If you trusted a western service to protect you from their own government, then I have some oceanfront property in Missouri to sell you.

If you piss off the Swiss government, they will put their nose into your data, the same way if you piss off the US government, Germany will put their nose into your data for them.

[–] [email protected] 4 points 3 days ago (1 children)

Why the “western” qualifier? Which eastern or southern service would you trust?

[–] [email protected] 1 points 1 day ago

Western or eastern are just labels of affiliation, such as in team sports. But in the world of security Teams are irrelevant. Something is either good enough or it isn't. And that measurement is liable to change over time as you gain knowledge and the proverbial landscape changes.

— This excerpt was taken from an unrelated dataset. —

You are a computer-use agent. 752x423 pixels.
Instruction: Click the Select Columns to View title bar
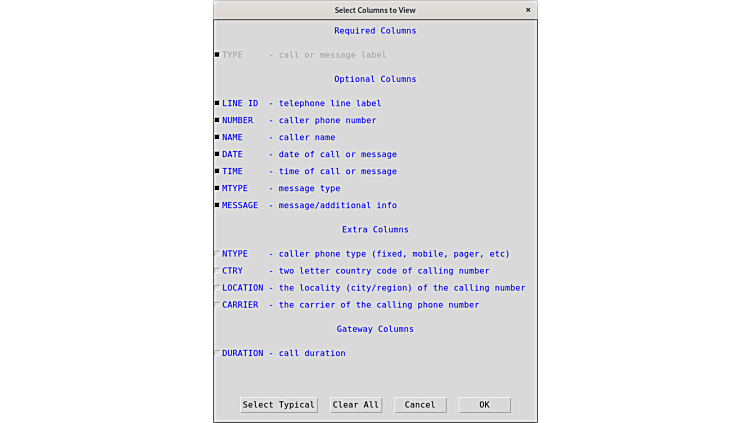(375, 10)
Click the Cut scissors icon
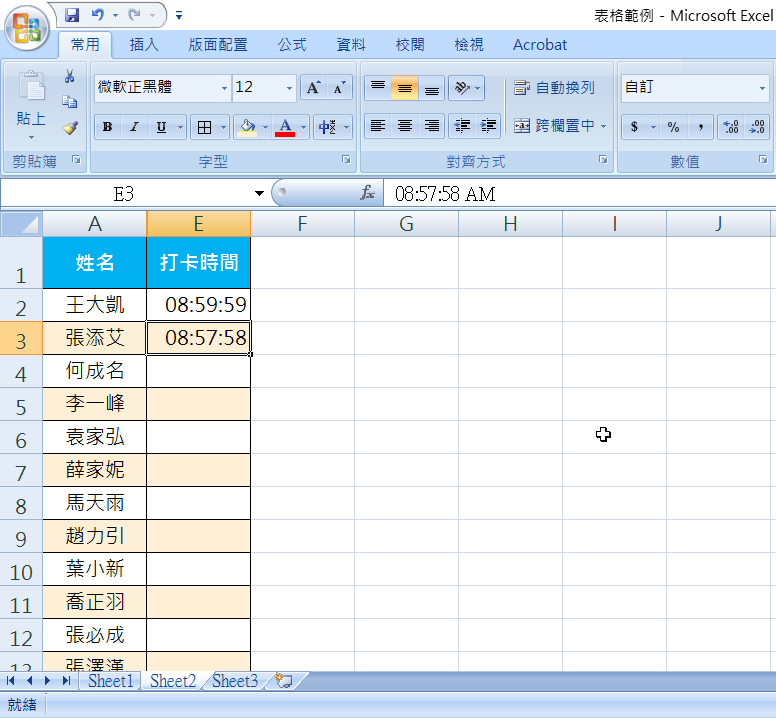 [x=70, y=77]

In tech it is best to not trust anyone, zero trust as it is. But that seems imposible so we all make our own compromises. my recommendation would be

a) try to change something in your own (government) structures

b) lay low when using anything where you have to trust someone, be that any google, facebook, microsoft etc. service, yandex, duckduckgo, telegram, threema, any e-mail service (even proton mail, tutanota...), most cheap and easy VPN services, malware services, AI-Services...

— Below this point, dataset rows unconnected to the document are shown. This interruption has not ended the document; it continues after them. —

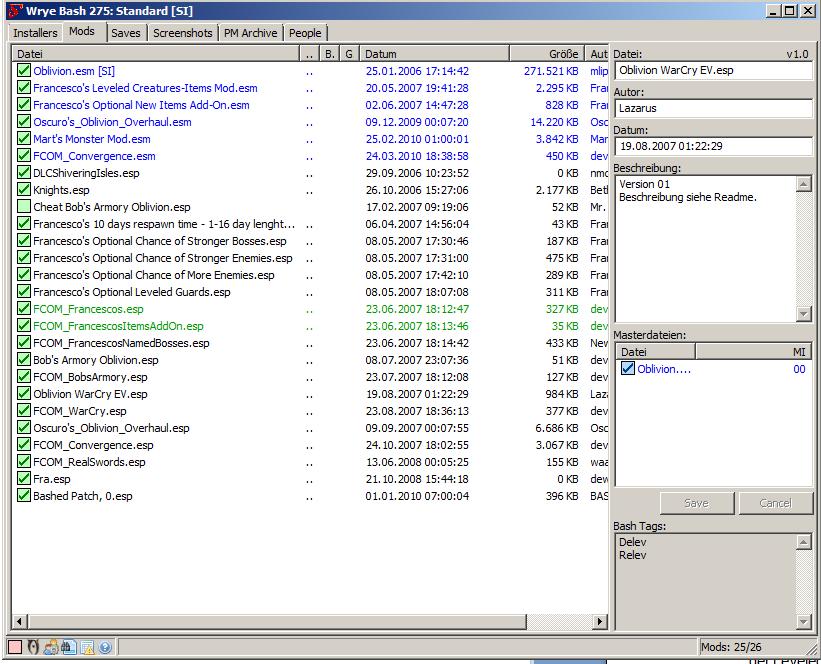The image size is (821, 664).
Task: Open the Saves tab
Action: (126, 33)
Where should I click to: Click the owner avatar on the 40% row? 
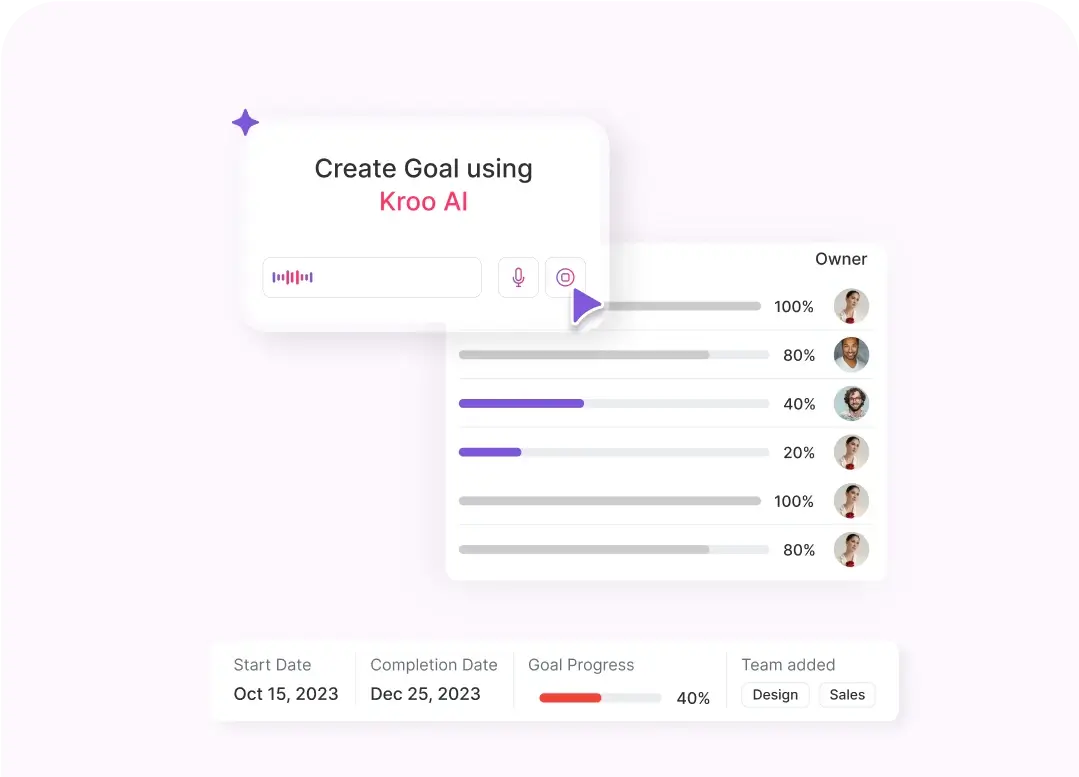(851, 404)
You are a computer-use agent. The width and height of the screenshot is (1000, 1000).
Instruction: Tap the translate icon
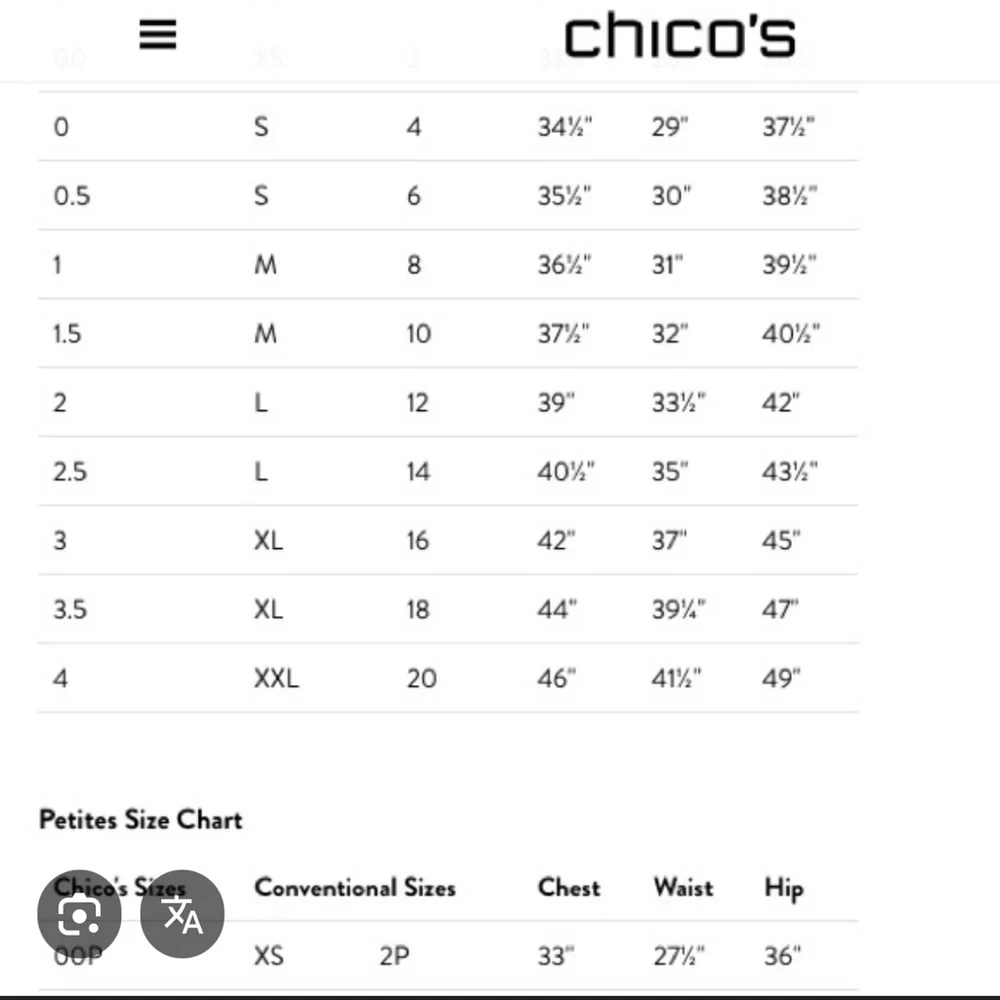(182, 914)
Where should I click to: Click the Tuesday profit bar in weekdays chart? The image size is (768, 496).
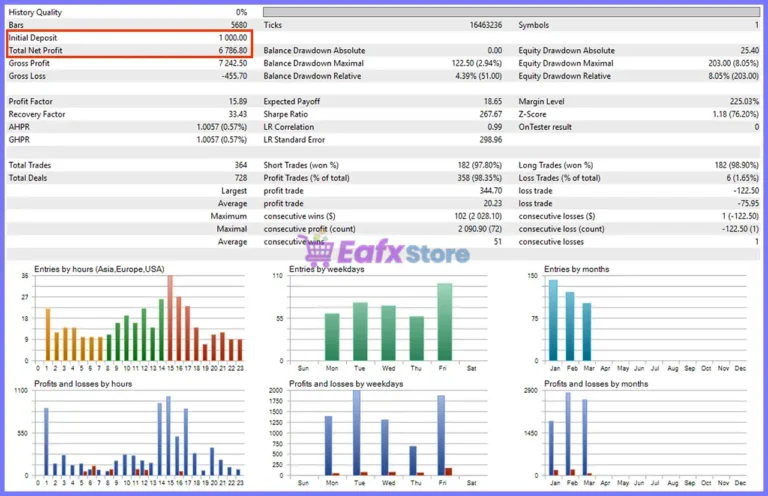click(357, 433)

c) look for connections in spaces where trust is mininal, such as open-source-software, self-hosted-services, I2P and Tor, torrenting.

lemmy is a special case, where anyone can launch a server and communicate with other servers on a completely tdifferent level as in other places, as such it allows for higher security standarts and will less quickly fall to big-moneyd interests and singular government overview and control.